Natural Language Processing (NLP) is revolutionising communication in the 21st century, particularly in digital translation and machine-readable text applications. However, indigenous African languages are severely underrepresented in these applications, because good-quality, open African language datasets are rare to non-existent. This will widen the digital divide in Africa unless organisations proactively support the development of good-quality African language datasets.
This workshop will talk about how NLP researchers and engineers in Africa collected, developed and curated datasets for underrepresented African languages, ensuring the data is representative, useful, and public. We will discuss datasets and their tasks like machine translation using Yoruba from Nigeria, sentiment analysis in Tunizi Arabizi, automatic speech recognition in Wolof from Senegal and classification in Swahili.
The data collection was facilitated through AI4D and Zindi.
The Yoruba dataset will be available on Zindi after the event for participants to download and work on a machine learning solution to submit on Zindi.

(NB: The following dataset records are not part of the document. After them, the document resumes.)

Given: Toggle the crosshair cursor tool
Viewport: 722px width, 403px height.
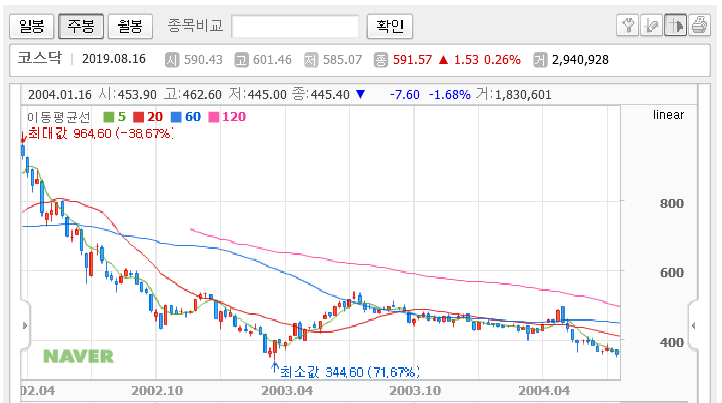Looking at the screenshot, I should click(x=675, y=25).
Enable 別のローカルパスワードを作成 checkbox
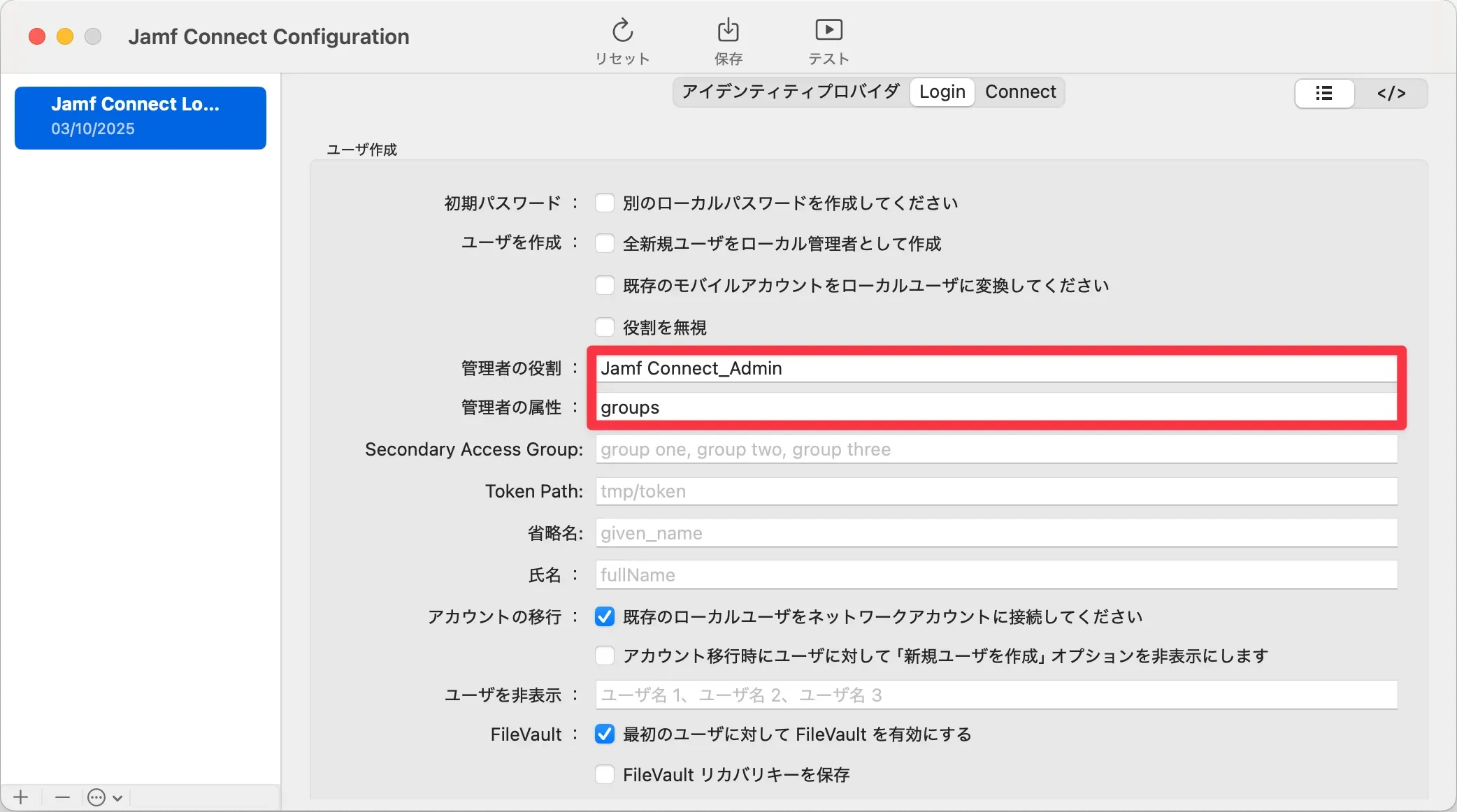The image size is (1457, 812). [x=604, y=203]
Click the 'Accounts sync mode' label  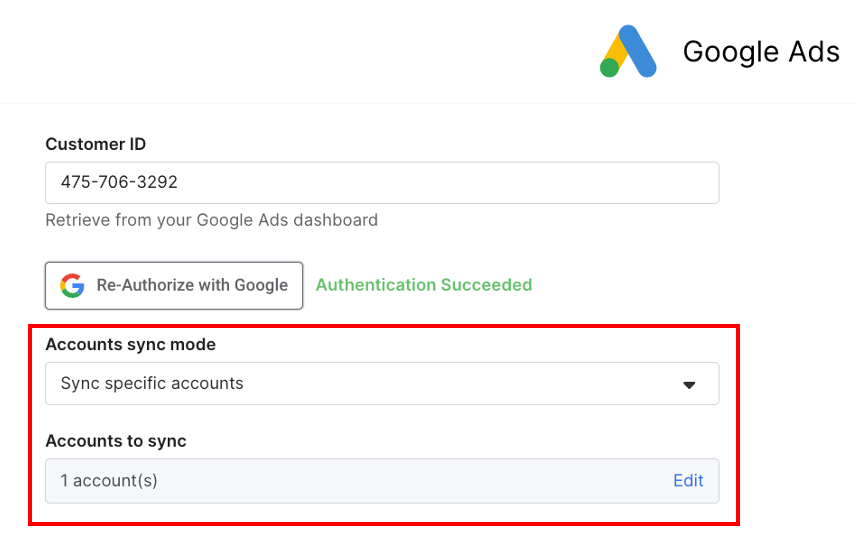(x=130, y=345)
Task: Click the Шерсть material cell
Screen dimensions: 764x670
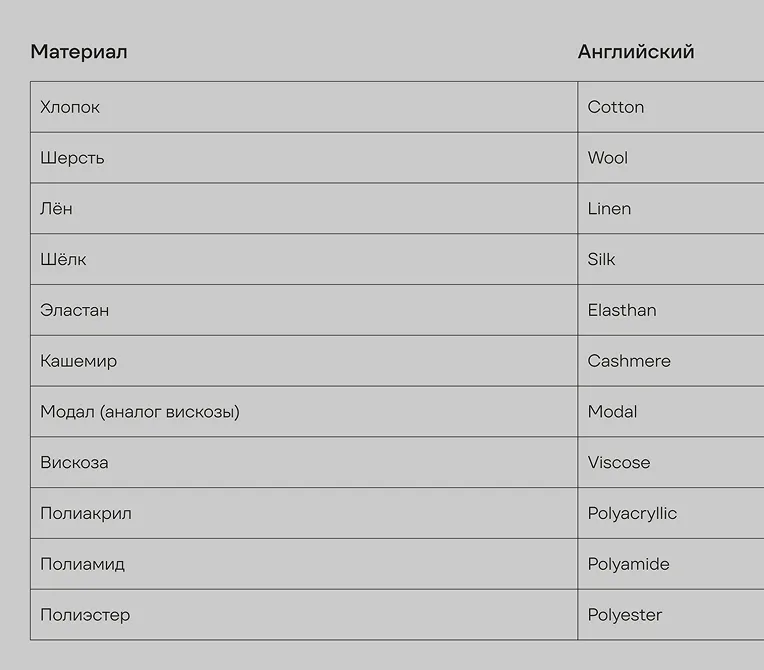Action: point(304,157)
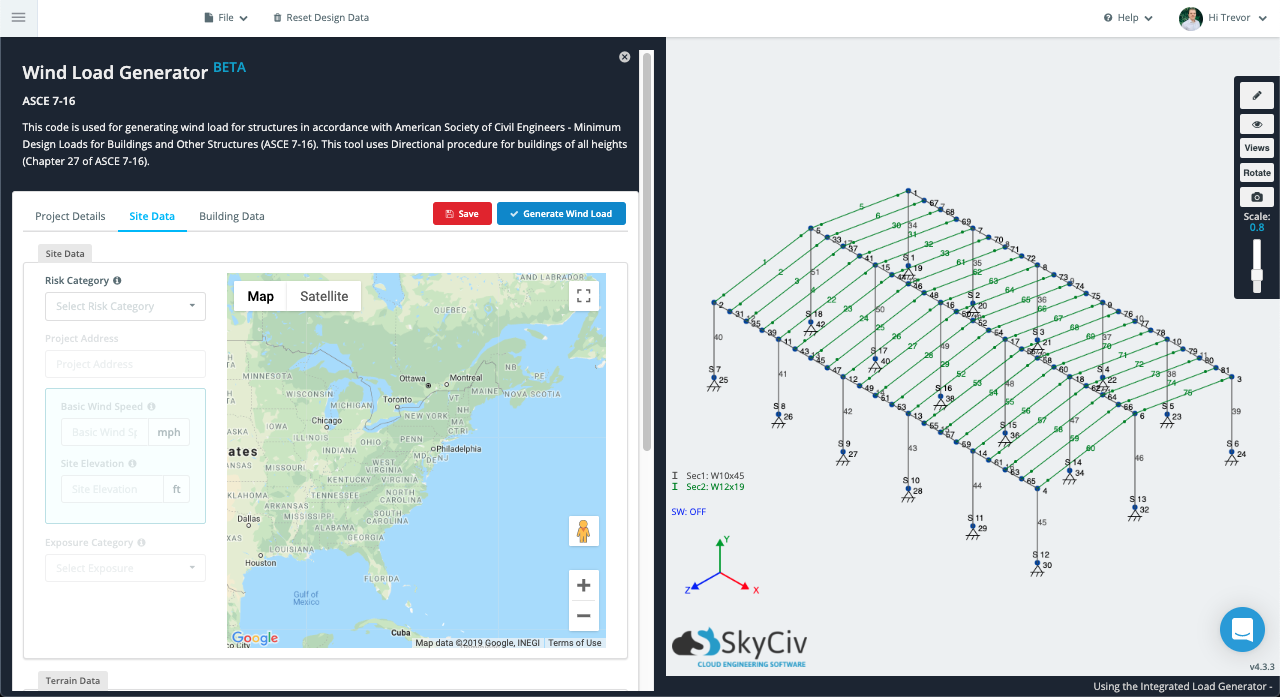Open the chat support bubble
1280x697 pixels.
click(1242, 629)
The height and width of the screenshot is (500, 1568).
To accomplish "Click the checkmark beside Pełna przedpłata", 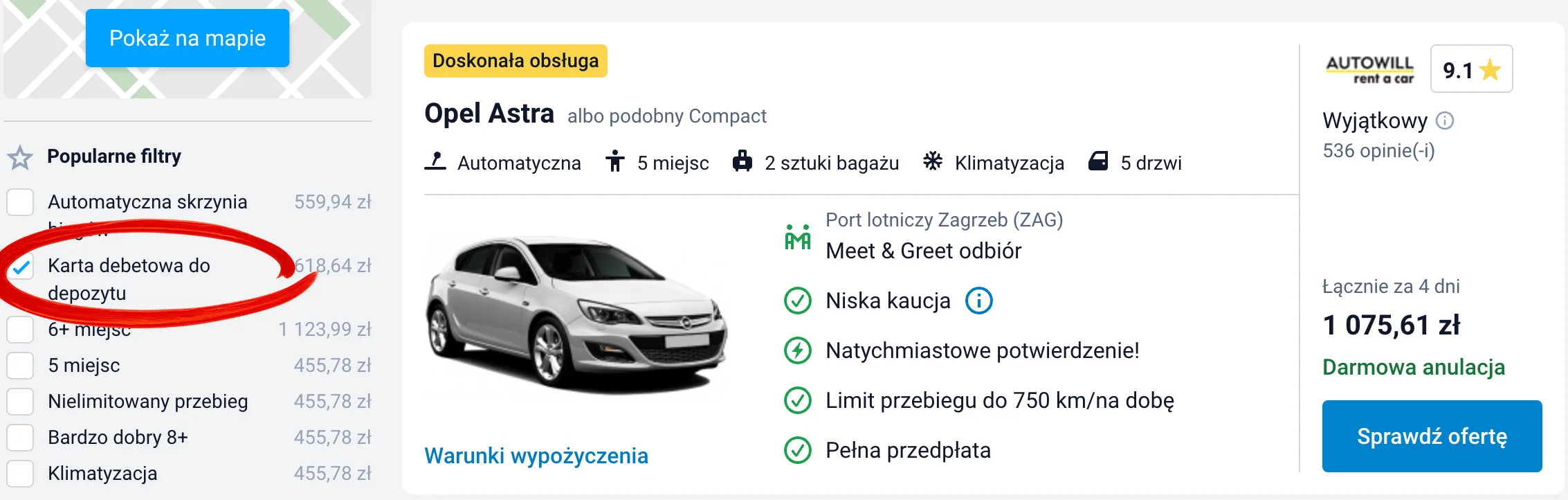I will pyautogui.click(x=799, y=449).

By joining Zindi participants will join a community of data scientists across Africa and the world where they will be able to interact, learn and share their process of working with this dataset and many others from diverse fields such as agriculture, finance, and conservation.
Zindi hosts a number of active NLP challenges from across Africa with datasets from underrepresented indigenous languages, ranging from sentiment analysis to machine translation.
Along with the NLP challenges, Zindi offers predictive and computer vision challenges, among many other machine learning problems. Participants will be able to view the different challenges, take part in any that appeal to them, and have an impact on Africa and the world by applying their data science skills.
How will you deal with varying numbers of participants in your session?:Our session will start with talks from individuals in the area, followed by a walk through of how to work with NLP data and how to implement a certain task.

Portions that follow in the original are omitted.